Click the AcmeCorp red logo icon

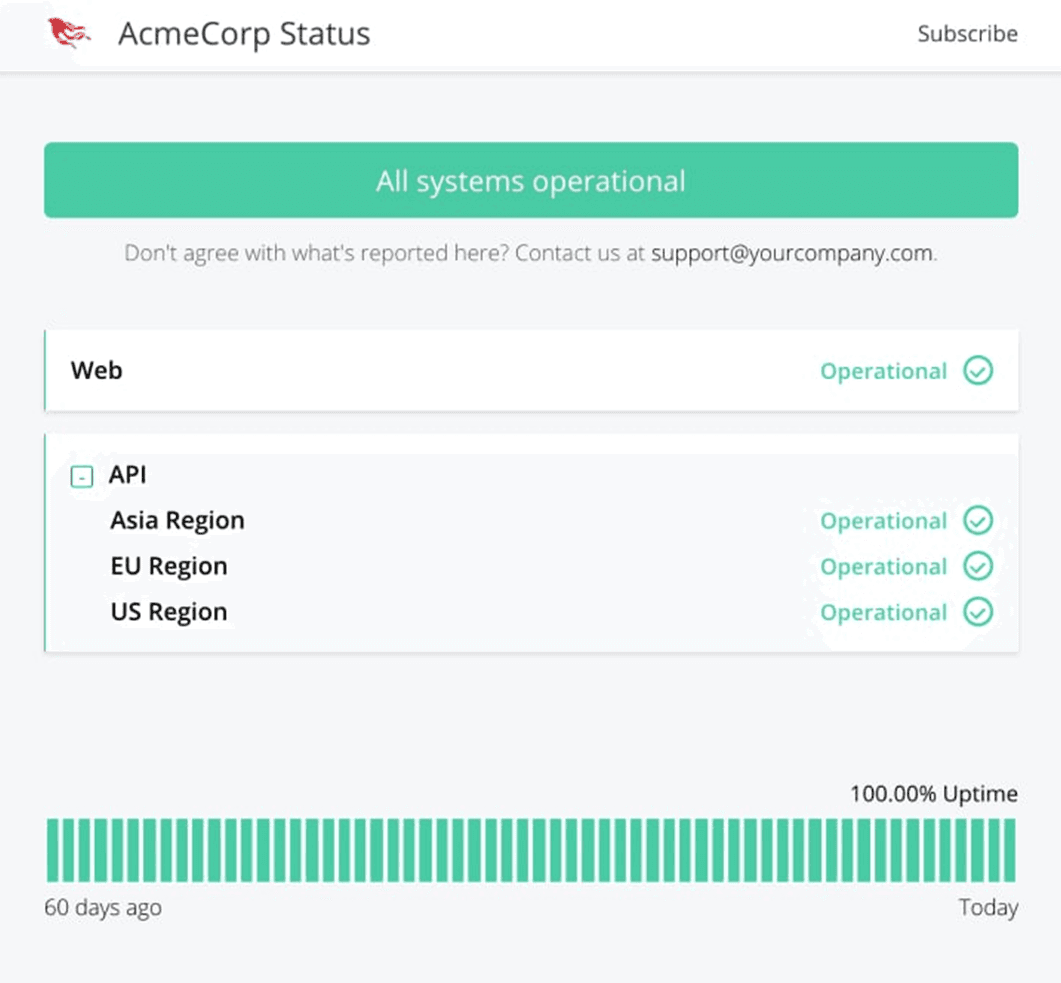(x=69, y=34)
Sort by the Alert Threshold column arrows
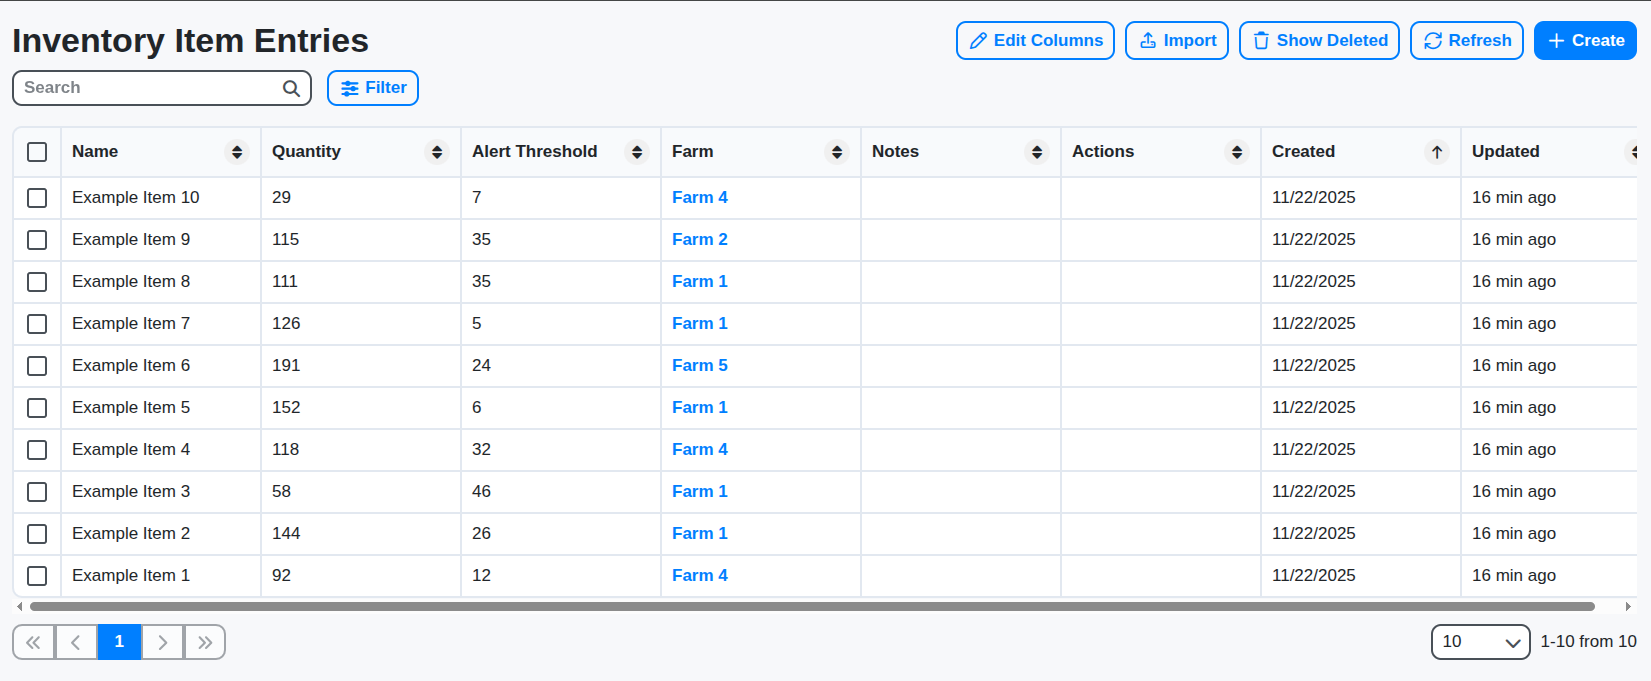This screenshot has width=1651, height=681. click(637, 152)
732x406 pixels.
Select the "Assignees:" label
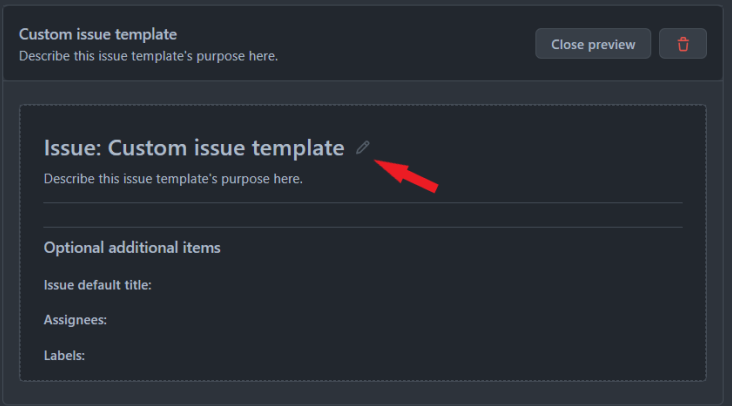(75, 320)
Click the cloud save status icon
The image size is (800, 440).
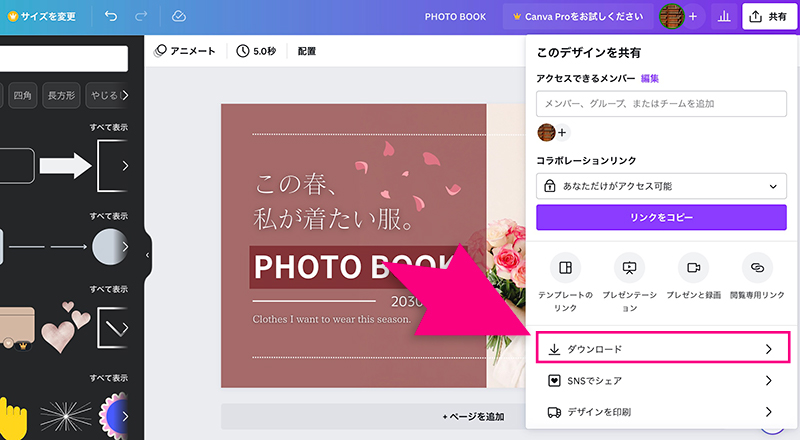click(x=179, y=17)
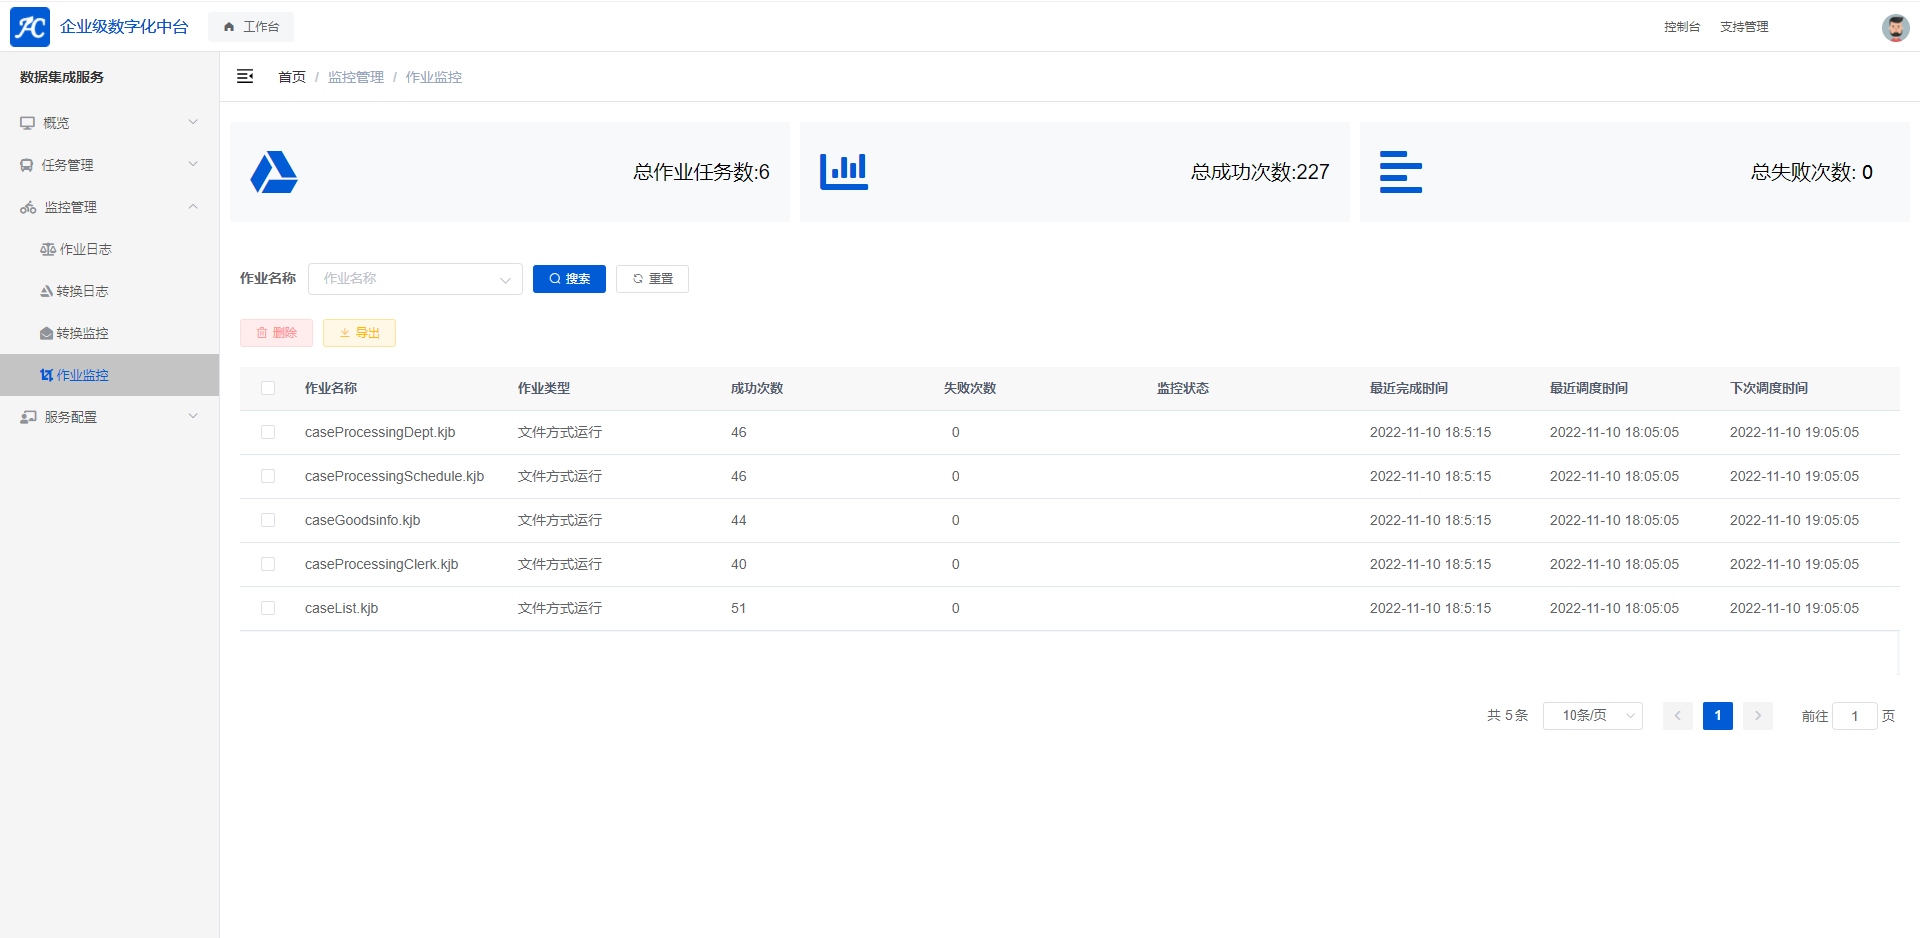Open the 作业名称 dropdown filter
This screenshot has width=1920, height=938.
coord(415,279)
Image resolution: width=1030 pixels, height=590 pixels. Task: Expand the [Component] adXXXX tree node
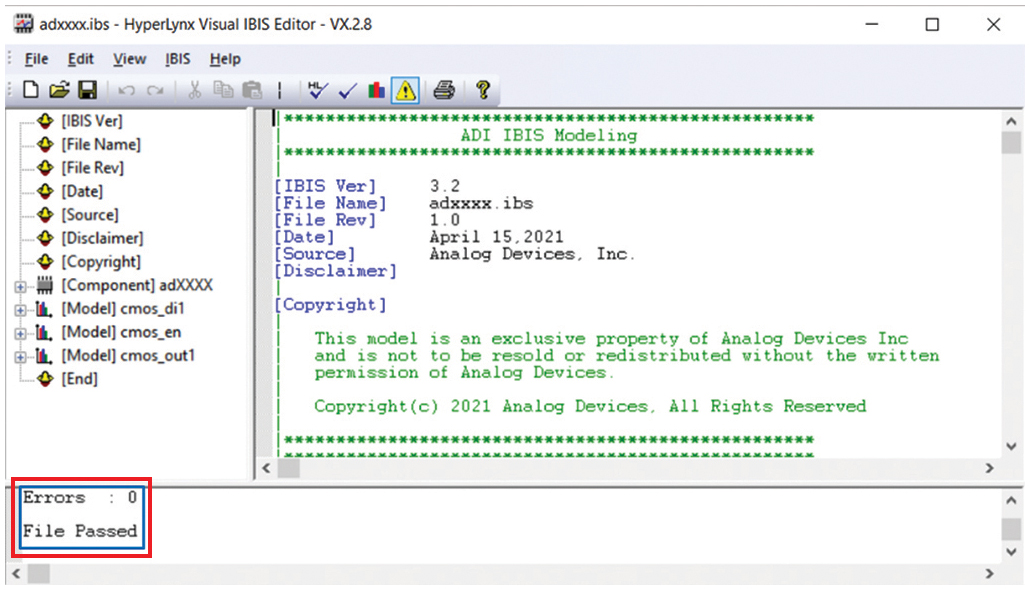20,286
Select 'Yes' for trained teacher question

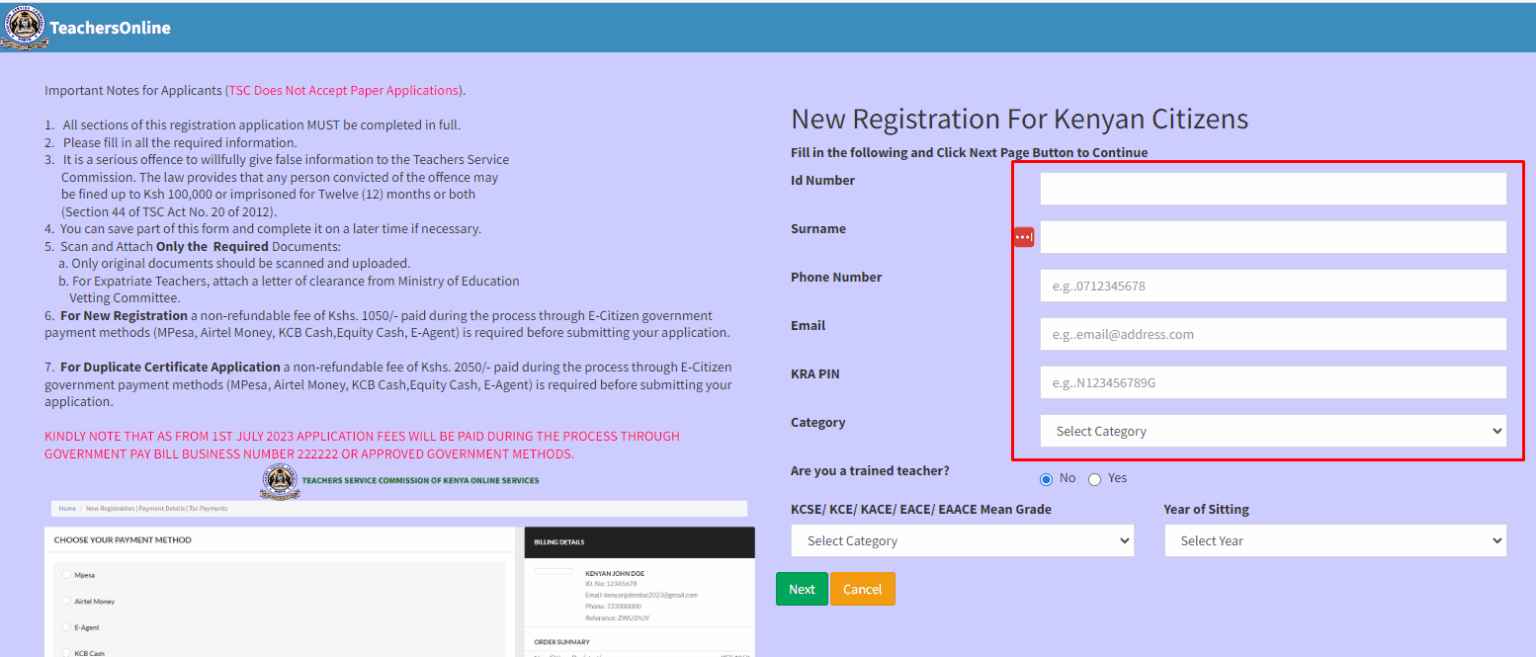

◆ To do
Restate the full listing verbatim and drop every picture.

◆ The completed task
Click the AcmeCorp red logo icon

(x=69, y=34)
Sort by the Alert Threshold column arrows
This screenshot has width=1651, height=681. click(637, 152)
732x406 pixels.
Select the "Assignees:" label
(75, 320)
Click the cloud save status icon
The image size is (800, 440).
click(x=179, y=17)
Open the 作业名称 dropdown filter
This screenshot has width=1920, height=938.
coord(415,279)
Image resolution: width=1030 pixels, height=590 pixels. Task: Expand the [Component] adXXXX tree node
20,286
Select 'Yes' for trained teacher question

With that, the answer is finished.